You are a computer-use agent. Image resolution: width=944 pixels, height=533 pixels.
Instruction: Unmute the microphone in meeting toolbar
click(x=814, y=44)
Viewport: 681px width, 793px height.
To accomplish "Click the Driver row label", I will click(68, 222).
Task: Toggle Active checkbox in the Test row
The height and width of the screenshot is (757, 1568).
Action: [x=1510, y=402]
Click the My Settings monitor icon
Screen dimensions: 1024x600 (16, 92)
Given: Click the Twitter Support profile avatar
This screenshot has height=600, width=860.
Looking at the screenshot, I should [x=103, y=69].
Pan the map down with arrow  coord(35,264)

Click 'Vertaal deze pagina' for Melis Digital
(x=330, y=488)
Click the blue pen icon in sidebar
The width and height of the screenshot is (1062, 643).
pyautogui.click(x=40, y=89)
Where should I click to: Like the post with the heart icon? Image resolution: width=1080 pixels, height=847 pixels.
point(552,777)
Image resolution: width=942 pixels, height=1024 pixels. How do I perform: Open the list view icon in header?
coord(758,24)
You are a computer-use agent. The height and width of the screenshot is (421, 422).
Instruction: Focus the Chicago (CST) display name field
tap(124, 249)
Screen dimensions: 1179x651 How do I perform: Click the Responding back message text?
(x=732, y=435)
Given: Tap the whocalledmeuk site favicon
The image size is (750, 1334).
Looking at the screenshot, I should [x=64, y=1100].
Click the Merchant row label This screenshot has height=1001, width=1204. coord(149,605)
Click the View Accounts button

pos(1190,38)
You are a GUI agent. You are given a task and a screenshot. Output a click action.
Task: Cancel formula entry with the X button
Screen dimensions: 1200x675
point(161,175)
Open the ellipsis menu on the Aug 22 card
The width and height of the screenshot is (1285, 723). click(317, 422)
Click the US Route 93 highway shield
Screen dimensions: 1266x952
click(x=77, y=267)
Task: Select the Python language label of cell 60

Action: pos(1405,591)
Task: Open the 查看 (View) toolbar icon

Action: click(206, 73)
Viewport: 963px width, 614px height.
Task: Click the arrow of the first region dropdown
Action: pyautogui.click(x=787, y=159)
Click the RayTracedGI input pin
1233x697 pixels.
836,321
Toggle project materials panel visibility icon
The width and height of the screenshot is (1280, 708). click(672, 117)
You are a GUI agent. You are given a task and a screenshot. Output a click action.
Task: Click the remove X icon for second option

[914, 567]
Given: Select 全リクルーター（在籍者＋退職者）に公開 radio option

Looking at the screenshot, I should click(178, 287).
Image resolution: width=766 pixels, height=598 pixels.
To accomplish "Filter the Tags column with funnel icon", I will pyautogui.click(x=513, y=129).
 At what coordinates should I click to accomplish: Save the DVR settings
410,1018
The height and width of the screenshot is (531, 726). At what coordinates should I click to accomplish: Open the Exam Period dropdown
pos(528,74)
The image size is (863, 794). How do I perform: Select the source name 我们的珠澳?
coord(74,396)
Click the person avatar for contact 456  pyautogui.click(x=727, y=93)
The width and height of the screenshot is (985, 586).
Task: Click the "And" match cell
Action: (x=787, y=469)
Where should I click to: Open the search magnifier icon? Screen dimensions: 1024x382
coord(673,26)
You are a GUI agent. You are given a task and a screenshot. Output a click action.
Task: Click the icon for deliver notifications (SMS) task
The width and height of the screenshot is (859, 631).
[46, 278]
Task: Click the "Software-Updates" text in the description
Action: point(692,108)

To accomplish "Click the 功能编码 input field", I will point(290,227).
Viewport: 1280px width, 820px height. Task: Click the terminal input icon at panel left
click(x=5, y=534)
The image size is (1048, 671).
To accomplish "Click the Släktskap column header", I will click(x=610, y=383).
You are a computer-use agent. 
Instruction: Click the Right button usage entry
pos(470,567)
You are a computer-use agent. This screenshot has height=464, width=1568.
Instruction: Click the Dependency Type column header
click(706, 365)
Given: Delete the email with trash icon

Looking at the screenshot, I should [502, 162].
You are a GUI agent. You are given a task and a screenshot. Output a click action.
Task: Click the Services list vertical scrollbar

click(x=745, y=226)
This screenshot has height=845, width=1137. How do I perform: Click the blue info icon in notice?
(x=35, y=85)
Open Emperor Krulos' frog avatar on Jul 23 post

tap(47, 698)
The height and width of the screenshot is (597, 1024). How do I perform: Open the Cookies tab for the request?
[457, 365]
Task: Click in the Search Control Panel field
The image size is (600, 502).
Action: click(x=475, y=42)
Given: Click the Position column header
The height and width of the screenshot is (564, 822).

________________________________________

The problem:
All lines from the one with "This screenshot has height=845, width=1137." onward to the end of the records above should be repeated exactly, and only those lines.

Response area:
This screenshot has height=845, width=1137. How do I perform: Click the blue info icon in notice?
(x=35, y=85)
Open Emperor Krulos' frog avatar on Jul 23 post

tap(47, 698)
The height and width of the screenshot is (597, 1024). How do I perform: Open the Cookies tab for the request?
[457, 365]
Task: Click in the Search Control Panel field
The image size is (600, 502).
Action: click(x=475, y=42)
Given: Click the Position column header
The height and width of the screenshot is (564, 822).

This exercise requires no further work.